According to political analyst Paul Rosenzweig, writing in The Atlantic, Mueller is, "at his core, an institutionalist," meaning that he places more importance on the institutions of American government than on individuals who serve in those institutions. But his "institutional" approach, according to Wolff, was the factor preventing Mueller from indicting Trump.
"Mueller is an institutionalist. He plays by the book," Wolff said in the interview. "He plays by the rules. Robert Mueller sees a larger picture than just his assignment to go and get Donald Trump."
At the same time, however, in his recent book Siege: Trump Under Fire, Wolff reports that Mueller did, in fact, draw up a 56-page "draft indictment" of Trump, but then shelved it — an allegation that was denied by Mueller through his spokesperson Peter Carr. But Wolff told National Public Radio that he had the document in his possession.

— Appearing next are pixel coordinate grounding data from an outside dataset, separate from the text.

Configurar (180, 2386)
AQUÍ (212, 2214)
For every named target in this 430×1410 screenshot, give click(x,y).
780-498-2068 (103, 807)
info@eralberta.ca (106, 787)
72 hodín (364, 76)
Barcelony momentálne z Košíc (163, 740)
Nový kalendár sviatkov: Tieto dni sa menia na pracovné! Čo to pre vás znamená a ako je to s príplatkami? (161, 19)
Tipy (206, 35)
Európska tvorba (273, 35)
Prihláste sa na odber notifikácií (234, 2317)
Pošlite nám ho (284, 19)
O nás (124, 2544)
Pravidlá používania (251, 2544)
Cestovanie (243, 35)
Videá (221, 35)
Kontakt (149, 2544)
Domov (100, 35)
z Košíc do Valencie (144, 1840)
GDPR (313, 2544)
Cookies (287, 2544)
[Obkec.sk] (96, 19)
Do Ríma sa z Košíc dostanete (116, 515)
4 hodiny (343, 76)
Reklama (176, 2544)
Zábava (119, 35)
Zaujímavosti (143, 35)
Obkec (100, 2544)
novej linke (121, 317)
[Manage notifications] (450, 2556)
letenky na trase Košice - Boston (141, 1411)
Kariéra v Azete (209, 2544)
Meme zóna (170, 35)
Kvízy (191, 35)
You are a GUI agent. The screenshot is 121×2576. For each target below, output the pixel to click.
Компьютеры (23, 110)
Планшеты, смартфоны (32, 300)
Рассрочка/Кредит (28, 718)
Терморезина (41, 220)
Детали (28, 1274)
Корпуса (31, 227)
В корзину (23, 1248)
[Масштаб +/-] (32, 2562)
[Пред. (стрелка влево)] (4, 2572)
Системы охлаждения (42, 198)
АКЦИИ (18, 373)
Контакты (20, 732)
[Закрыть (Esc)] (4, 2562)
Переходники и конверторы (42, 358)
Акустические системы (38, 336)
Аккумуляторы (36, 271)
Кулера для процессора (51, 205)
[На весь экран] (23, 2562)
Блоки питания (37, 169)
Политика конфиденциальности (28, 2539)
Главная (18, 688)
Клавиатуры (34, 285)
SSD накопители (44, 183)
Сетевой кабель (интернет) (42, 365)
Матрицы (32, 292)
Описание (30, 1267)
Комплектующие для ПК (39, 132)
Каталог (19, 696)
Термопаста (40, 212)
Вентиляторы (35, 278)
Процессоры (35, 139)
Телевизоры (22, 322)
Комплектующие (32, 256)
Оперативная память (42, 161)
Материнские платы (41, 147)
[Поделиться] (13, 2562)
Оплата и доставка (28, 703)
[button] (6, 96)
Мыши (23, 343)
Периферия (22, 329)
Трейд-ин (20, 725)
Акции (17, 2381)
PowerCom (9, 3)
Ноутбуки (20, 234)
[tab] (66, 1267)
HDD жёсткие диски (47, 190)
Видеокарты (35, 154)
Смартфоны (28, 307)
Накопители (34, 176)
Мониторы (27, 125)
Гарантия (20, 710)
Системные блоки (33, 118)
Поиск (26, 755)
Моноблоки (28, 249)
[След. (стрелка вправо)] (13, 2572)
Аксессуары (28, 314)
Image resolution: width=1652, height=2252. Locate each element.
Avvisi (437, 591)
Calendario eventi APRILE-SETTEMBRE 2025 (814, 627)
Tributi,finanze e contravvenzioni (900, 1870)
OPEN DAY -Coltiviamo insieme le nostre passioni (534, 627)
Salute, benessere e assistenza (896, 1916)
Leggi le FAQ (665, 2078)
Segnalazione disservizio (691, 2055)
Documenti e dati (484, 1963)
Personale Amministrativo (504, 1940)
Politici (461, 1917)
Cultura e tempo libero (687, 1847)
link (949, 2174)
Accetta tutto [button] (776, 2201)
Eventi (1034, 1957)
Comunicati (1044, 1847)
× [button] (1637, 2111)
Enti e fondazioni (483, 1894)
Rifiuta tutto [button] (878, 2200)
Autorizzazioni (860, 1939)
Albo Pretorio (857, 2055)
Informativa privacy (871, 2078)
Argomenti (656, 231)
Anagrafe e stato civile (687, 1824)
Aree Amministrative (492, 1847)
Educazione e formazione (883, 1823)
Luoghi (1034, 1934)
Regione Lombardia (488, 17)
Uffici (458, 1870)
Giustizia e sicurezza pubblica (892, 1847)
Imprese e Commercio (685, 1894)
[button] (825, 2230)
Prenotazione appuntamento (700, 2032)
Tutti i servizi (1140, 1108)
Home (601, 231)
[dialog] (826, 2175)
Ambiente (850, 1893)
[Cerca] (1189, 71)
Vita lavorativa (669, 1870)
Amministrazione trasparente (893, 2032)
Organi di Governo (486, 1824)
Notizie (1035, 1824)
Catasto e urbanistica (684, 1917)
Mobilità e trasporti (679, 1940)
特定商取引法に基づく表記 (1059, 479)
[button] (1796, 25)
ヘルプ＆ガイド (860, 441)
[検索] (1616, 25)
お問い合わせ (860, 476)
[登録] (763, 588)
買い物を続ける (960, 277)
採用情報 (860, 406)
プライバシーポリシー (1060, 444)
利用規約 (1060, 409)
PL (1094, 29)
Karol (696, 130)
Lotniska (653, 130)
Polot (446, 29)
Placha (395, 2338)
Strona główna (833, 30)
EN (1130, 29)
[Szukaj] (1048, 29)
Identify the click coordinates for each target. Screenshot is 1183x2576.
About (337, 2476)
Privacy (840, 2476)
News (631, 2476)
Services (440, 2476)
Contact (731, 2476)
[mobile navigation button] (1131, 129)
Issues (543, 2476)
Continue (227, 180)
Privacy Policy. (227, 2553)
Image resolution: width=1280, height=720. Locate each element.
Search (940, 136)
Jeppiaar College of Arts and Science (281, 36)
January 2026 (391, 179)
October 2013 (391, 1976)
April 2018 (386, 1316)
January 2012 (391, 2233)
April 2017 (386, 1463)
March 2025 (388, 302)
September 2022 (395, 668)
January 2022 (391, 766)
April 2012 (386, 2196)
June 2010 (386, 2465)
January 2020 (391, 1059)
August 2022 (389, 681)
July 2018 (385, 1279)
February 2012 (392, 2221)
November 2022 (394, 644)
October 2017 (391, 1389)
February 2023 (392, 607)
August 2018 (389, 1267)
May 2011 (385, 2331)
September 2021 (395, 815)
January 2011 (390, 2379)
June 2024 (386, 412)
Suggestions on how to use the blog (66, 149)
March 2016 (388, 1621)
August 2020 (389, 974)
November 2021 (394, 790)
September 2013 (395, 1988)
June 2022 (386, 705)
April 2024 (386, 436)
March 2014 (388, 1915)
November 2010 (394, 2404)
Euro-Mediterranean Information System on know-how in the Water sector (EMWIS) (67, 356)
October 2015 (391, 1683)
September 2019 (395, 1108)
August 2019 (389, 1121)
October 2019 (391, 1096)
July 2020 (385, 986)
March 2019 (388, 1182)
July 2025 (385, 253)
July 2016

In his first and only public statement on the investigation, according to a transcript posted by Axios, Mueller said that he never considered an indictment of Trump due to "long-standing" Justice Department policy, which says that "a President cannot be charged with a federal crime while he is in office."
But according to Wolff, Mueller's "institutionalist" approach may have put the United States in great danger.
"Donald Trump... is a madman. Donald Trump is a psychopath," he told DeVega. "This is something to be afraid of."